— START INFORMATION GIVEN —

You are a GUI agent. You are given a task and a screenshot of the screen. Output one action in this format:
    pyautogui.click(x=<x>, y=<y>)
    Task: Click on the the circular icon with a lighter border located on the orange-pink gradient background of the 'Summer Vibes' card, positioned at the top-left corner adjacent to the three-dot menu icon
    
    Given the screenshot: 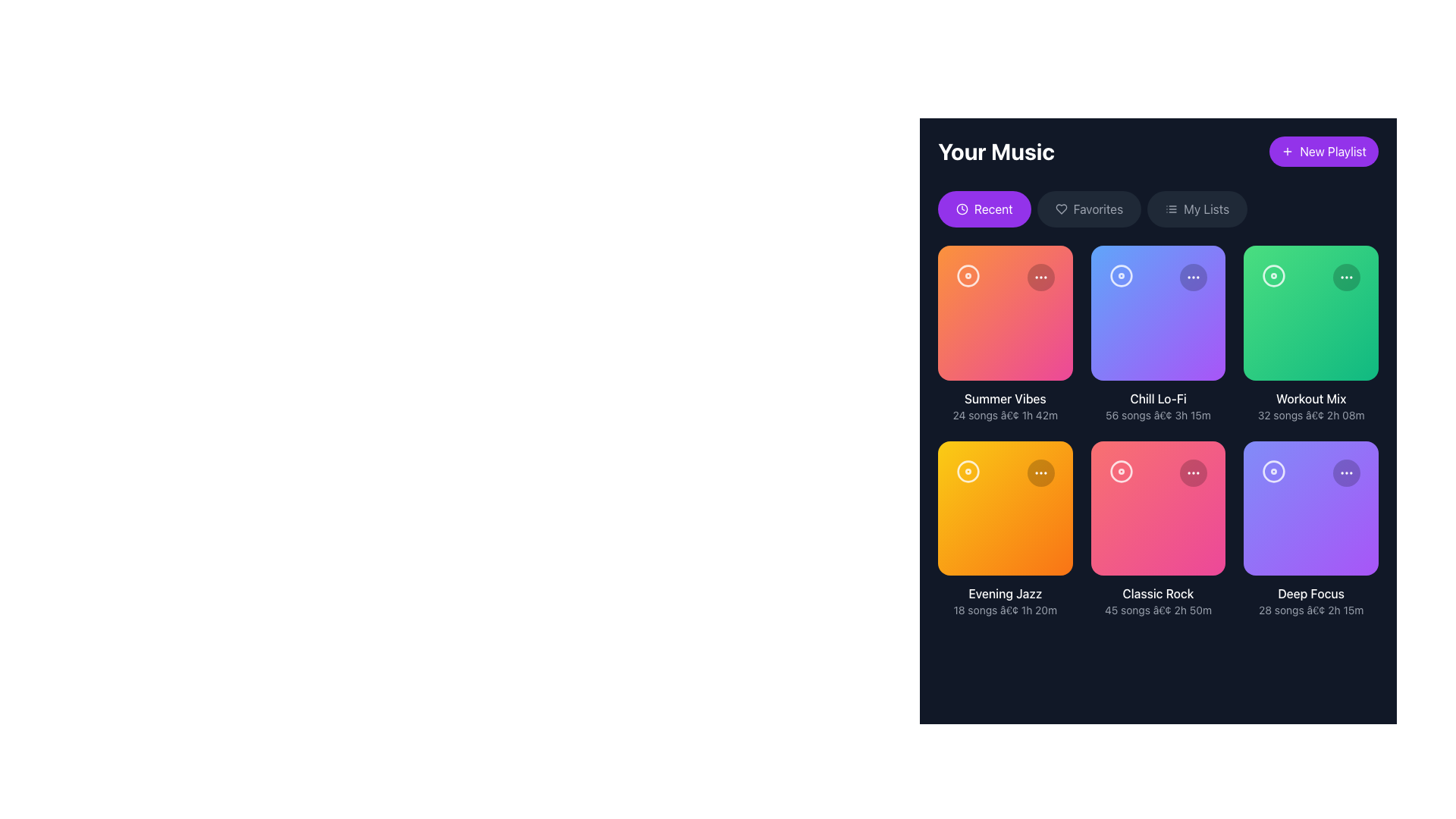 What is the action you would take?
    pyautogui.click(x=967, y=275)
    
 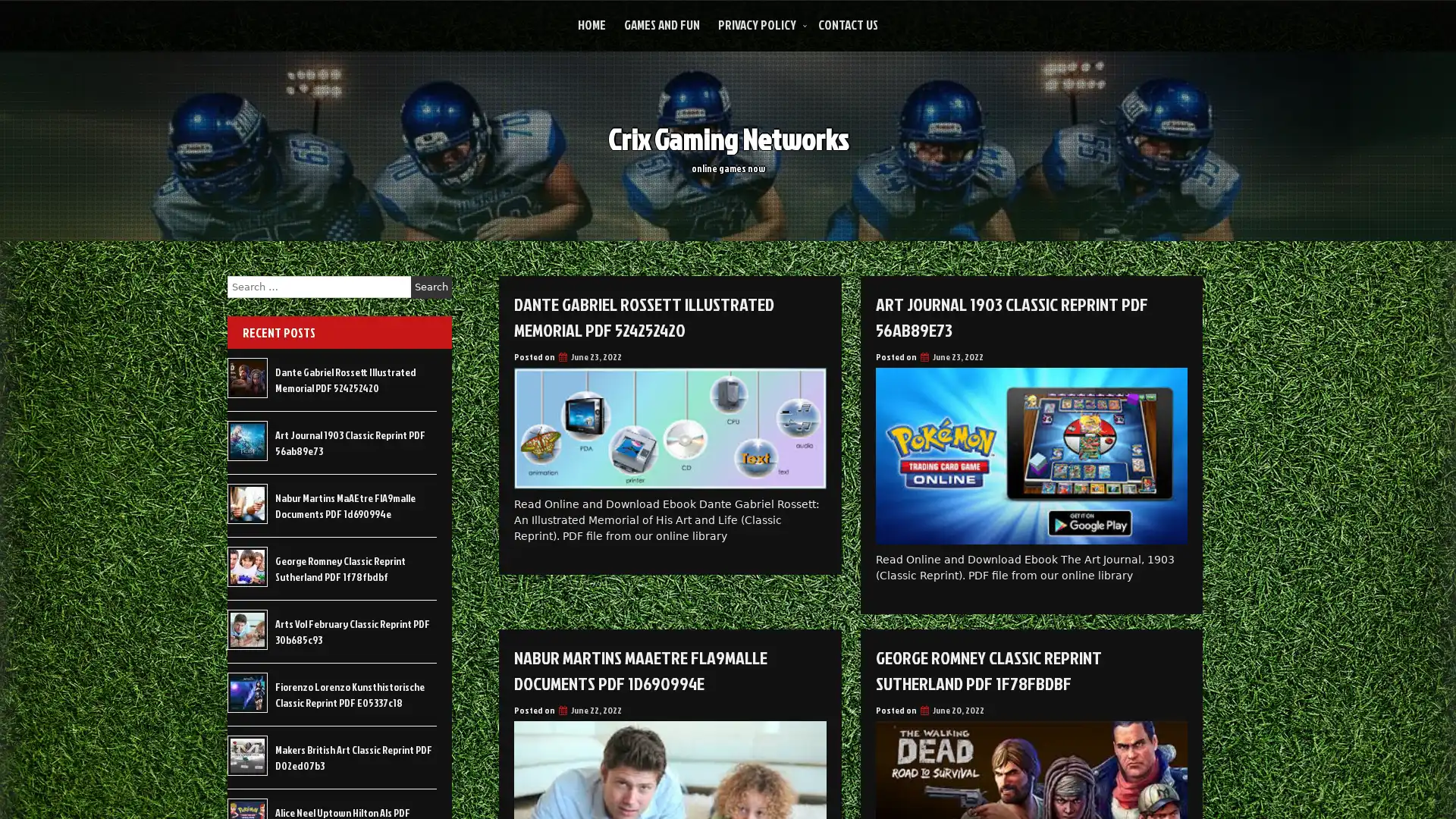 I want to click on Search, so click(x=431, y=287).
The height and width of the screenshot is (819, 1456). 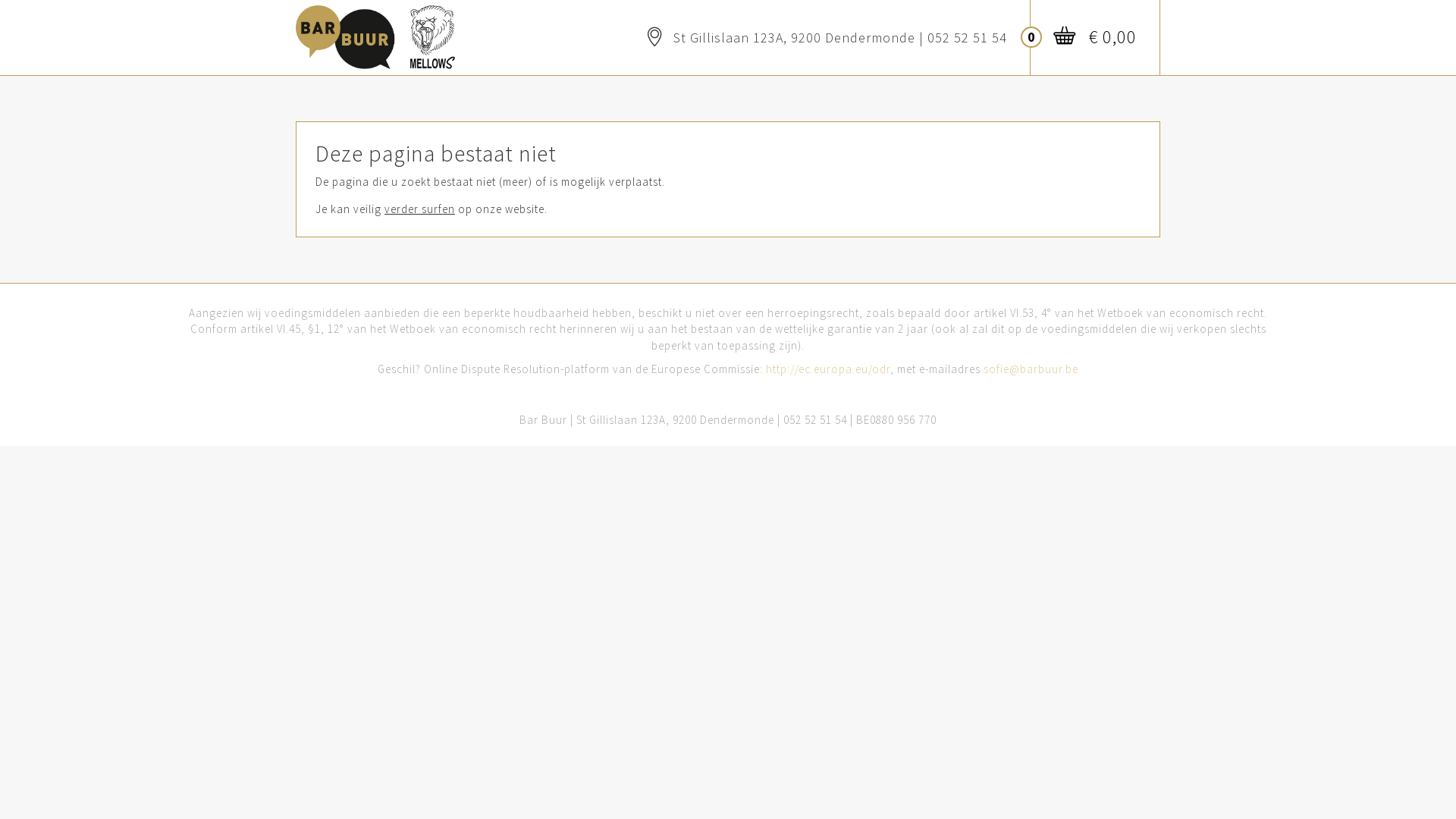 I want to click on 'verder surfen', so click(x=419, y=209).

— END INFORMATION GIVEN —

[TASK DETAILS]
Render the records from their first line through the line containing "Task: Click on" as a numbered list, leaving out any blank lines.

[SOLUTION TO THE PROBLEM]
1. You are a GUI agent. You are given a task and a screenshot of the screen. Output one action in this format:
2.     pyautogui.click(x=<x>, y=<y>)
3.     Task: Click on the the circular icon with a lighter border located on the orange-pink gradient background of the 'Summer Vibes' card, positioned at the top-left corner adjacent to the three-dot menu icon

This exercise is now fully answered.